Don't want to burst your bubble, good for you if you think you can do it but I think you've missed a few things in your business plan/costs, some examples, I'm sure I've missed some:
Medium: based on your nute/water costs, doesn't look like you'd be doing hydro, soil/medium, containers, labour to maintain them, disposal if you're not recycling the medium?
Labour: 10x 1000's, say 1.5 lbs per light = 15 lbs per run, drying/trimming, packaging? You doing it all yourself, for free?

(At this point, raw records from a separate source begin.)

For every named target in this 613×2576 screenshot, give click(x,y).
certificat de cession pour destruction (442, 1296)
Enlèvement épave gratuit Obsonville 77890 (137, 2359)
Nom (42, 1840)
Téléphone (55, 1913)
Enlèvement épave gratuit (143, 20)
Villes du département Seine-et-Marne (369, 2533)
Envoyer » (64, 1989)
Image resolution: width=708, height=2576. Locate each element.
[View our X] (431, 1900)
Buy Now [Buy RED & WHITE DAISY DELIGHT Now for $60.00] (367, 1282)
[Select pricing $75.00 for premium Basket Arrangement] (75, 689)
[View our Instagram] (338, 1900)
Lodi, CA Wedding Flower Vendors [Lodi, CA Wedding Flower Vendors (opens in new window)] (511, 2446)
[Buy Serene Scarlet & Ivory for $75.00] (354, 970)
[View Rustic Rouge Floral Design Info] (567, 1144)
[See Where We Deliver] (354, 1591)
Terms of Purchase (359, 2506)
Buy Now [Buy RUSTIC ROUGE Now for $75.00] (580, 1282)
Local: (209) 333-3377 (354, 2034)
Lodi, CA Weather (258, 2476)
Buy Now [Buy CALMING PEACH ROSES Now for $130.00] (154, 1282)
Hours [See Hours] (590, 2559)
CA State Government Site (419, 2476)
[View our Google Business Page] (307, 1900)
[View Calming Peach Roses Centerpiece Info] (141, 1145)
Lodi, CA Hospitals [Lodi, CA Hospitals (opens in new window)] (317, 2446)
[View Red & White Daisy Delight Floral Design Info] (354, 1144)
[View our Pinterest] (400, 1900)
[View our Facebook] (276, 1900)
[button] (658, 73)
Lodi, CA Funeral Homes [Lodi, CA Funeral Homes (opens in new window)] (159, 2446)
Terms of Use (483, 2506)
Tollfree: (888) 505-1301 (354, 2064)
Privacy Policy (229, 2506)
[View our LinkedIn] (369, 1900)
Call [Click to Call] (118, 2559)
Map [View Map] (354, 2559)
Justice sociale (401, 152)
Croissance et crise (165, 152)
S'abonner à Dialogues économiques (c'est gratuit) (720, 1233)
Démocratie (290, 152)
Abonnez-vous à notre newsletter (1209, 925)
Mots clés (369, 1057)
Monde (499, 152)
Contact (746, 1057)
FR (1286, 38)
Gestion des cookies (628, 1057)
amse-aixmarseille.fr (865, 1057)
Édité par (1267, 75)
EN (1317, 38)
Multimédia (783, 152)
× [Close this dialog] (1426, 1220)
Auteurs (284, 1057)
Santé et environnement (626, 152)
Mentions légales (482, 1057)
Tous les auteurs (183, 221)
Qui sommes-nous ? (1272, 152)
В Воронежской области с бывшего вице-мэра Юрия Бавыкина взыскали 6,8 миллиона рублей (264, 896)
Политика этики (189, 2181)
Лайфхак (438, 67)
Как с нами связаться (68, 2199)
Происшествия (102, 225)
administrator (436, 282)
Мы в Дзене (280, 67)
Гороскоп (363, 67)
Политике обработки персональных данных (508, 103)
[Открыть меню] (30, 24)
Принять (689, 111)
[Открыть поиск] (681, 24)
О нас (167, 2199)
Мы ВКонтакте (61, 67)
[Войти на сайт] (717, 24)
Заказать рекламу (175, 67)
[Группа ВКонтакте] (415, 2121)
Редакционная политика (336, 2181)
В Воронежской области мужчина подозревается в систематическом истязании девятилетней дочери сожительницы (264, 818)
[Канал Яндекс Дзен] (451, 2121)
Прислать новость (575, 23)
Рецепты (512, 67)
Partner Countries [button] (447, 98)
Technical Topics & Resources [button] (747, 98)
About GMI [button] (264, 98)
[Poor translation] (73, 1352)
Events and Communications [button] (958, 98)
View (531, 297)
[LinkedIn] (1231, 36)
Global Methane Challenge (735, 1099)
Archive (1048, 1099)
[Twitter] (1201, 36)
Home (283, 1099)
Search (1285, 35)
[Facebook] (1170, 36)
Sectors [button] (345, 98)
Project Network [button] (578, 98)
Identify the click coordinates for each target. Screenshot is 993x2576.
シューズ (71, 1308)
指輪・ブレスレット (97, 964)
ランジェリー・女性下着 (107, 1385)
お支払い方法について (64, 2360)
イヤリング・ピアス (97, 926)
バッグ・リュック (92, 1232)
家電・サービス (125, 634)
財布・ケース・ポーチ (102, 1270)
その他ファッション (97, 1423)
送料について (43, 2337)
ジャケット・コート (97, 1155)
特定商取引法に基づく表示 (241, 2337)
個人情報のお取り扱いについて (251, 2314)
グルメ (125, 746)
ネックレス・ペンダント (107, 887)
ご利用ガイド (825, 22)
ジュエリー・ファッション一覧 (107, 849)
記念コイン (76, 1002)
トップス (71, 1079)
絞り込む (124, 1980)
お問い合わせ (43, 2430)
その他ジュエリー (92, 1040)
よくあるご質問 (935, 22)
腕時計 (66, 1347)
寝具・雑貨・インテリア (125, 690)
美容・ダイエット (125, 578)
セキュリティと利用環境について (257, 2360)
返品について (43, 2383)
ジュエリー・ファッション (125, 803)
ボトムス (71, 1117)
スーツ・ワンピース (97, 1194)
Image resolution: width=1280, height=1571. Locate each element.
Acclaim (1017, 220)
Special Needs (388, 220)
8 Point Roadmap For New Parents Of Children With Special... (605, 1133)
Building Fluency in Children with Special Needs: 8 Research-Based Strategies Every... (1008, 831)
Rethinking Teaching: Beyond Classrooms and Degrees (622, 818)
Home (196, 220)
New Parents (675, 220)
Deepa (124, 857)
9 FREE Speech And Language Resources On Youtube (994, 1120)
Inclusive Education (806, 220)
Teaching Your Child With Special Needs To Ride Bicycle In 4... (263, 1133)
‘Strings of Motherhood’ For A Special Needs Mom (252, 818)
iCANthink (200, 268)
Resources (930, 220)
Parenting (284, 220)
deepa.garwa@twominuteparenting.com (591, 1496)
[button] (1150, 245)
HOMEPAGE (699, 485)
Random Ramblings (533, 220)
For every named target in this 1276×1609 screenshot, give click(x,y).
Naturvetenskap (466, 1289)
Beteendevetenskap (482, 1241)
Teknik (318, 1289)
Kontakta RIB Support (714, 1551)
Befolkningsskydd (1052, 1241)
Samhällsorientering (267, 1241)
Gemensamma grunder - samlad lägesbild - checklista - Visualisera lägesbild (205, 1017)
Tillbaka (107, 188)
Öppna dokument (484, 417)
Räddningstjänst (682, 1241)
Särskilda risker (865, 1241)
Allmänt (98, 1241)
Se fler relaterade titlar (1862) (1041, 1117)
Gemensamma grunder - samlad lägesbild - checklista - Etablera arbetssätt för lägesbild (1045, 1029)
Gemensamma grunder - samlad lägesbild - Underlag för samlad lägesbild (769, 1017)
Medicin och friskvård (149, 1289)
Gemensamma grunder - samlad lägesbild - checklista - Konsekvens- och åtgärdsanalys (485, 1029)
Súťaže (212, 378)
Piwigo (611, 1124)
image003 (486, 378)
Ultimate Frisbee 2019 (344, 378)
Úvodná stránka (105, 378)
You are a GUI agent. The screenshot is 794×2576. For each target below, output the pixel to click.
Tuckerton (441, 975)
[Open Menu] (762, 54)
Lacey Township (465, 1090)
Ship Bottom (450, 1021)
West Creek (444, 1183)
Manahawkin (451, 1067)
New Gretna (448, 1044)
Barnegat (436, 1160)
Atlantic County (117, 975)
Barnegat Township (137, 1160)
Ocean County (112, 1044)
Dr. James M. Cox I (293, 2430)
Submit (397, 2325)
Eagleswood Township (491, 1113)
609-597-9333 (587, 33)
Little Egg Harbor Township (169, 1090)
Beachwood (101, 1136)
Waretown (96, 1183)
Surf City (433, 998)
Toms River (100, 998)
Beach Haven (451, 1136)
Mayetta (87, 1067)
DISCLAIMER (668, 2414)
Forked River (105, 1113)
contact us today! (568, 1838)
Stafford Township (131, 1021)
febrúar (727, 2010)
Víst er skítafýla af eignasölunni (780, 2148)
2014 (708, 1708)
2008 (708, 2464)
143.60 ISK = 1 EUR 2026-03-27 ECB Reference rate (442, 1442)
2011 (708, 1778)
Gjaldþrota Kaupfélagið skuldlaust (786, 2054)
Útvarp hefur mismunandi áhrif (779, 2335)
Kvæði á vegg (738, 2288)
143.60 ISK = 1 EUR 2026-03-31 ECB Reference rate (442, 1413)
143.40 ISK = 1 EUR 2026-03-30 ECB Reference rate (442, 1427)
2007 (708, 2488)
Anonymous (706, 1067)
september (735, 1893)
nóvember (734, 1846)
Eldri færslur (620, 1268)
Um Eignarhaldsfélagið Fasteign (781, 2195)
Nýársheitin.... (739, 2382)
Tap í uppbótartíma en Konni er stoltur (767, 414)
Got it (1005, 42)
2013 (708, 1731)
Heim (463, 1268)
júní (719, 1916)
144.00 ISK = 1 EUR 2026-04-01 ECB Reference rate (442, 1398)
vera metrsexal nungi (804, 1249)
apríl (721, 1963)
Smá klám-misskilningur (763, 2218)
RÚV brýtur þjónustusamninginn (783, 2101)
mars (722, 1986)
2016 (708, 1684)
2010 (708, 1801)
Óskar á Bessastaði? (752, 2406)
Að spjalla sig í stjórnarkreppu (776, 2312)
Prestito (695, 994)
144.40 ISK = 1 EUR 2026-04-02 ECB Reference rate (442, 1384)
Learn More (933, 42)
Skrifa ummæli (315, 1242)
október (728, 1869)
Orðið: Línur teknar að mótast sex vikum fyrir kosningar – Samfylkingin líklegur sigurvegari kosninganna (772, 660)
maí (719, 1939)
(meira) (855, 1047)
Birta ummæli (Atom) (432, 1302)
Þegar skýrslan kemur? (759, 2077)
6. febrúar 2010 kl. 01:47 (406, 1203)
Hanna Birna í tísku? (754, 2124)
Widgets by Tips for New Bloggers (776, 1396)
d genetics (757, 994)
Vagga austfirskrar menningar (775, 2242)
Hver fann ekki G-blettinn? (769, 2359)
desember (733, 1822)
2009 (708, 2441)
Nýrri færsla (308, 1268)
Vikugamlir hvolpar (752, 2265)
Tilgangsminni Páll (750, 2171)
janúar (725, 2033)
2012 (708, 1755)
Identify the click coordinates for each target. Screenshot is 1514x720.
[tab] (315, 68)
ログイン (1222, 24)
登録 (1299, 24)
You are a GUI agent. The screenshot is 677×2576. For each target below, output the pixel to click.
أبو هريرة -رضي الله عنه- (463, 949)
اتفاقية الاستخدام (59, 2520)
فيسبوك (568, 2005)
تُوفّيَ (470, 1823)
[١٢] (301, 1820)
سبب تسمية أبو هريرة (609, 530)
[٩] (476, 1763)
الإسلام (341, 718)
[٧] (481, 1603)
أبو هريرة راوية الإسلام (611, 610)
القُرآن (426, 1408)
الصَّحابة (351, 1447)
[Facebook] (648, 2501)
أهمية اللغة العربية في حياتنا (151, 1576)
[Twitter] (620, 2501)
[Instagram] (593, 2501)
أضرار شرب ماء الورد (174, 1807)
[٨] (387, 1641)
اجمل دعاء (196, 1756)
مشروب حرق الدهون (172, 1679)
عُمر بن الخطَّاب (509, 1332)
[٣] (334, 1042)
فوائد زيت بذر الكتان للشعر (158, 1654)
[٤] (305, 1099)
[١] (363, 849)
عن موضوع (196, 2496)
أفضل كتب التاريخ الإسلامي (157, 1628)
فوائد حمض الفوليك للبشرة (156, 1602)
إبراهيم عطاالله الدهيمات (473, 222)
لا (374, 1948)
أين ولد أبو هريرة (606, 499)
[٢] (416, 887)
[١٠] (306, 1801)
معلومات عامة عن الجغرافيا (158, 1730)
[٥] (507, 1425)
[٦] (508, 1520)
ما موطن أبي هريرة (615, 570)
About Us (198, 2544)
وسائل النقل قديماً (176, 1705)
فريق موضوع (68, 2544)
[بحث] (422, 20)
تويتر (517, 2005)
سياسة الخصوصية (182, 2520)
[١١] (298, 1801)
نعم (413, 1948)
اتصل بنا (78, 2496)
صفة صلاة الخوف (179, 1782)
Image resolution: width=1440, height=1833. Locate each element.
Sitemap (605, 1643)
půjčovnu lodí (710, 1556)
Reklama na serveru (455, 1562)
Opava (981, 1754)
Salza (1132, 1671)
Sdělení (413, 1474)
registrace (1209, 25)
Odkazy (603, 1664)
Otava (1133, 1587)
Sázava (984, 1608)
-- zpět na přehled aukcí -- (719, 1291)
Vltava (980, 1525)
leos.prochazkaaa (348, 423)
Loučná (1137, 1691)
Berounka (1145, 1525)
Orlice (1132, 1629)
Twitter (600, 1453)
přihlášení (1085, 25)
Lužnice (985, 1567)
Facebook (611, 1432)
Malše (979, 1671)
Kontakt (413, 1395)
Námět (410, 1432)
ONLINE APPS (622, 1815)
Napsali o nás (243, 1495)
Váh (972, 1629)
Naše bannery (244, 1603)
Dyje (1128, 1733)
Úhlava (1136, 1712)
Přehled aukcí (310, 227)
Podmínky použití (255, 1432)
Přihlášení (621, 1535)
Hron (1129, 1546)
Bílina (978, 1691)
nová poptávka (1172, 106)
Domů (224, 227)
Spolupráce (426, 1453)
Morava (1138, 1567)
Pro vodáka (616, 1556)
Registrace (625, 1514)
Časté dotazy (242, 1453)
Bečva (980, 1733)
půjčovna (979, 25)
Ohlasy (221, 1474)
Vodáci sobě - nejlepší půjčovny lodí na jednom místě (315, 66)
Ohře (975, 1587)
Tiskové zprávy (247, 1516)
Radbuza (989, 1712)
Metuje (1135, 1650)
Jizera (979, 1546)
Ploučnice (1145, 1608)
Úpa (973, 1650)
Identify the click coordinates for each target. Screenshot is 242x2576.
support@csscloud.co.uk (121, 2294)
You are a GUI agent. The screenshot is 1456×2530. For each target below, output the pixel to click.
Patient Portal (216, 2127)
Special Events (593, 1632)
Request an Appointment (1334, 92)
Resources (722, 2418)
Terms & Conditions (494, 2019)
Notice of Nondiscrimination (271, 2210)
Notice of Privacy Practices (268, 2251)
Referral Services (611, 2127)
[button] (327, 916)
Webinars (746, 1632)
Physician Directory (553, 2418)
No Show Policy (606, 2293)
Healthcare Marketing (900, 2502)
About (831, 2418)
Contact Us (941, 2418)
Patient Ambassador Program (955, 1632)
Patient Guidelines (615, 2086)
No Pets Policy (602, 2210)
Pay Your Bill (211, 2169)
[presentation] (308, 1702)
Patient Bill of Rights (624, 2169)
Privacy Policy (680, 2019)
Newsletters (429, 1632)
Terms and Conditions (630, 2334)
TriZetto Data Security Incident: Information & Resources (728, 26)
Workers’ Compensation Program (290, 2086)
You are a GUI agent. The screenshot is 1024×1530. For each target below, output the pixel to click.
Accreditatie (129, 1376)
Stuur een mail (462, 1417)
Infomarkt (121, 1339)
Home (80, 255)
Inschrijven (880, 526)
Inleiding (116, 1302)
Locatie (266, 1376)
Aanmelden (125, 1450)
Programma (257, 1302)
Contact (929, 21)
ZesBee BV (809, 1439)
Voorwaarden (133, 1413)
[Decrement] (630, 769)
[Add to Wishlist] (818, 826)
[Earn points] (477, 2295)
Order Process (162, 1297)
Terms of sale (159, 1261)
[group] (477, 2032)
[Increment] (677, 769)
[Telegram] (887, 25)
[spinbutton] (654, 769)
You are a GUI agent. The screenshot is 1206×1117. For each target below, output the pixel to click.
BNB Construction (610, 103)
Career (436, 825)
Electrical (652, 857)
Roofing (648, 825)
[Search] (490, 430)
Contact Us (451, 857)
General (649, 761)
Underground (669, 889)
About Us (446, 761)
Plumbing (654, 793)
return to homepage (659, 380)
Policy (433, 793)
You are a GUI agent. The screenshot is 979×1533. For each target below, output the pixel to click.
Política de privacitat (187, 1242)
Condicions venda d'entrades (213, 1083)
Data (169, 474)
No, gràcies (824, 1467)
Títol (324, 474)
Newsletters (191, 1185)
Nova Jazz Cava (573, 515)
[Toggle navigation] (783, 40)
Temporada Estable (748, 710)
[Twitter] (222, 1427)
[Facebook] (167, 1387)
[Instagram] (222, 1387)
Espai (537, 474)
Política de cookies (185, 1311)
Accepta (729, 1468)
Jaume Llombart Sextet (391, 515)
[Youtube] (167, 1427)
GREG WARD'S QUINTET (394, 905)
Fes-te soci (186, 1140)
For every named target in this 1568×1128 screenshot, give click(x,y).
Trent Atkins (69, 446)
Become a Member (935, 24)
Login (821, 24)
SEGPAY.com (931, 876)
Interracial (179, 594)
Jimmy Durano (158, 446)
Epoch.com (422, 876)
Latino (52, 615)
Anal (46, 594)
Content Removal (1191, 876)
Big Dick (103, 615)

Typically you'd pay yourself a salary and factor that in, even if you plant to do it all yourself.
Environmental control costs: Fans, Carbon filters/scrubbers etc, all these need power, was that factored into your hydro costs?
Lights: Cost of replacement bulbs? (see depreciation for ballasts)
Pest control, crop loss: These are intangibles, may or may not happen, kind of like insurance, you should factor something in, usually a percentage, say 3 - 5%. In other words, nothing rarely goes 100% according to plan, shit happens.
Depreciation: Besides expense items like the above, replacement bulbs etc., you'll need to depreciate your capital/equipment to allow for replacing dead ballasts, cooling/dehumidification equipment/filters/fans. Running 365/24/7 your equipment won't last forever. Some can be longer term like 3 years depreciation, some shorter. Take your total cost of equipment for the initial setup, pick a depreciation cycle for each major item, divide by the time by an appropriate/realistic life cycle for that component, then factor that into your monthly/yearly costs.
I run a pretty efficient small/personal op, supplying myself, some friends and typically 2-3 med customers at cost or free depending on whether they can pay. I use LED's for veg, CMH for flowering (much more efficient than hps), and only pay 7.5 cents/KWhr. Even then I estimate my total costs to be close to $1/gram when including all factors.